N.H.B. Patrol No.3 works with fenders at pier 25.
Fenders in tow, the boat sets out to install them at a pier.
After sinking, the boat was moved to pier 24 where it was taken out of the water.
During the night of December 2-3, 1978 the boat sank at her berth at pier 7. After refloating it was taken to pier 24 and lifted up for clean-up. A replacement boat was due in two weeks anyway. The report at the time was that it was to be renamed Workboat No.101, but this was never done, and I believe it was scrapped.
The replacement was called Port Authority. (A strange name, since the Halifax Port Authority was not formed until 1999). It was built in 1978 in DeBaies Cove, on the eastern shore, on the lines of a Cape Island type fishing boat, but was equipped with a derrick for handling the fenders and other work.
Port Authority towing fenders.
Port Authority's derrick is no match for the two 500 tonne derricks of Jumbo Challenger in the background, but quite sufficient for the work in the harbour.

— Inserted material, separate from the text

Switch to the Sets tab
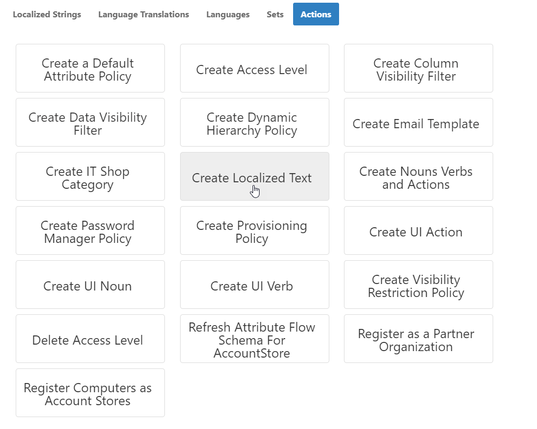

To my knowledge, it suffered no mishaps during its career, and worked streadily until its replacement arrived in 1995.
The first steel hulled workboat for the port, Maintainer I was built by A.F.Theriault + Sons Ltd of Meteghan River, NS, in 1992.
Maintainer I heads for the harbour from the camber of pier 30. Instead of a derrick, the boat carries a hydraulic knuckle boom crane.
The boat is almost flat bottomed, and has bilge keels to minimize rolling.
Embarassing moment, after which the boat is drylanded for repair.
On February 16, 2003 the boat sank suddenly at its berth at pier 25. Cold weather resulted in a frozen pipe, which burst and flooded the hull. The boat was lifted out by crane and sent to the Brenton Gray boatyard in Sambro, NS where it was repaired and modified. One of the changes was to relocate the waterline exhaust system to a conventional vertical stack.
This is the boat that is still in service today.